注目の舞台のもようを現地からお届けする「英国バレエ通信」。執筆は連載「鑑賞のためのバレエ・テクニック大研究!」の著者でもある海野敏さん(舞踊評論家・東洋大学教授)です。

英国ロイヤル・バレエ「オネーギン」

ドラマティックな全幕作品を得意とする英国ロイヤル・バレエにとって、ジョン・クランコ振付の『オネーギン』は自家薬籠中の演目だろう。今回筆者は、十年以上主役タチヤーナを演じ続けてきたマリアネラ・ヌニェスと、タチヤーナ役デビューのフランチェスカ・ヘイワードの主演日を選んで鑑賞した。

ロイヤル・バレエ「オネーギン」フランチェスカ・ヘイワード(タチヤーナ)©2025 ROH. Photographed by Andrej Uspenski

『オネーギン』はプーシキンの韻文小説を原作とし、クランコがシュツットガルト・バレエのために作った物語バレエの傑作である。

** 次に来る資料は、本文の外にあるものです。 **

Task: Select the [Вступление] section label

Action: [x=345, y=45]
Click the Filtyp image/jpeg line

愚かで切ない恋愛を描いた「大人のバレエ」であり、純朴な恋心と冷ややかな拒絶、気紛れなからかいと嫉妬がもたらす無益な死、穏やかな夫婦の愛情と遅すぎる後悔など、さまざまな情動と心理が舞台上で交錯して観る者の感情は揺さぶられる。世界中のバレエ団で上演され続け、初演から今年で60周年(注1)。ロイヤル・バレエでは2001年に初演し、すでに100回以上の上演を重ねてきた(注2)

ヌニェスは、第1幕の読書好きで内向的な少女から、第3幕の客人をもてなす堂々とした公爵夫人へ、幕が進むにつれて成長するタチヤーナの姿を細やかな演技と踊りで表現して円熟の極み。相手役のリース・クラークも、第1・2幕の尊大で傲慢なオネーギンの姿を充分に演じ、難度の高い振付でリフト、スウィング、トスが連続する「鏡のパ・ド・ドゥ」では盤石なパートナリングを披露した。第3幕最終場の「不和のパ・ド・ドゥ」(手紙のパ・ド・ドゥ)では、一線を越えかける2人の激情が生々しく、痛々しく、幕が下りた直後、その迫真の演技に客席からどよめきが起きたほどだった。

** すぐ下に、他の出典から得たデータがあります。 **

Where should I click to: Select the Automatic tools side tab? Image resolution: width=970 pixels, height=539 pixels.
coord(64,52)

この日、タチヤーナの妹オリガ役は高田茜、その恋人レンスキー役はウィリアム・ブレイスウェルが演じた。ロイヤル・バレエのプリンシパル4人が共演する贅沢な配役である。第1幕前半は高田とブレイスウェルのパ・ド・ドゥが一番の見どころで、タチヤーナとオネーギンの捻じれた恋愛に対し、オリガとレンスキーの真っ直ぐな恋愛は幸福感に満ちて輝いていた。

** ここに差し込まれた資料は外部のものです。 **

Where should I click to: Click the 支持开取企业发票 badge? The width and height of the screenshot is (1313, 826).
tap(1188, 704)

ロイヤル・バレエ「オネーギン」フランチェスカ・ヘイワード(タチヤーナ)、セザール・コラレス(オネーギン)©2025 ROH. Photographed by Andrej Uspenski

一方ヘイワードのタチヤーナも、初役にもかかわらず第1幕の演技が出色だった。とりわけオネーギン役のセザール・コラレスとの「鏡のパ・ド・ドゥ」は、タチヤーナの高鳴る心臓の音が聞こえてくるような踊りにうっとりとさせられた。しかし「不和のパ・ド・ドゥ」はほんの少しぎこちなく、ヌニェス&クラーク組に一日の長があったことは否めない。オリガ=ヴィオラ・パントゥーソ、レンスキー=ジャコモ・ロヴェロも、高田&ブレイスウェルと比べると発展途上と言わざるをえない。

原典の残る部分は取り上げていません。